**Material provided**:
******
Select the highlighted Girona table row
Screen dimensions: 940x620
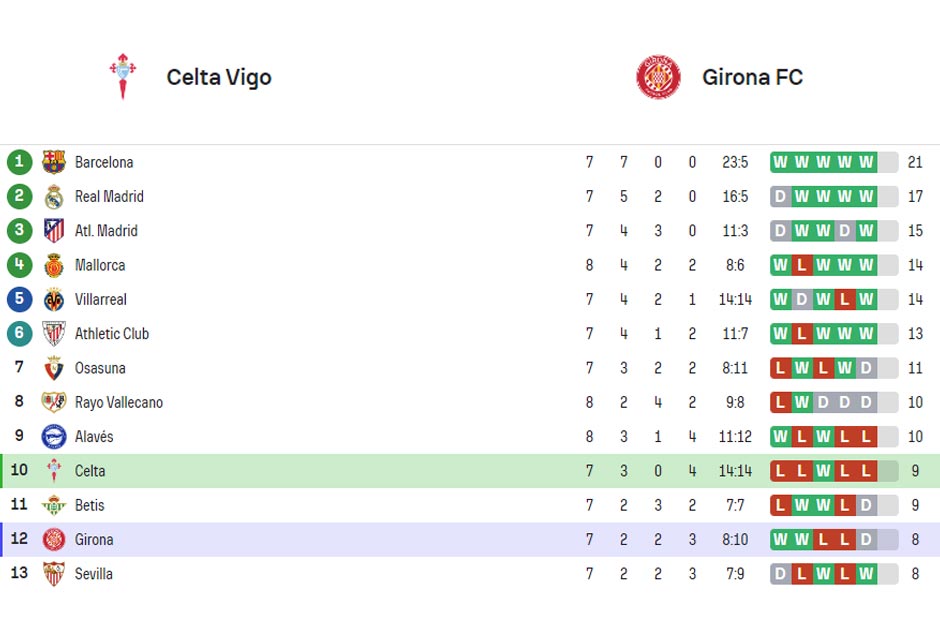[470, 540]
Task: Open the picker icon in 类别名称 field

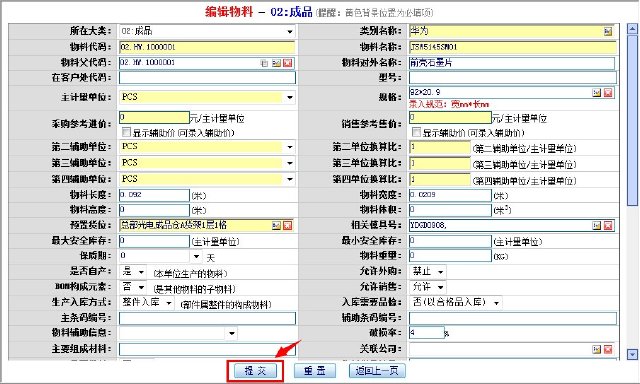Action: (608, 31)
******
**About this task**: Quote the data above in full, leaving out the pictures it holds.

**Written answer**:
Select the highlighted Girona table row
Screen dimensions: 940x620
[470, 540]
Task: Open the picker icon in 类别名称 field

Action: (608, 31)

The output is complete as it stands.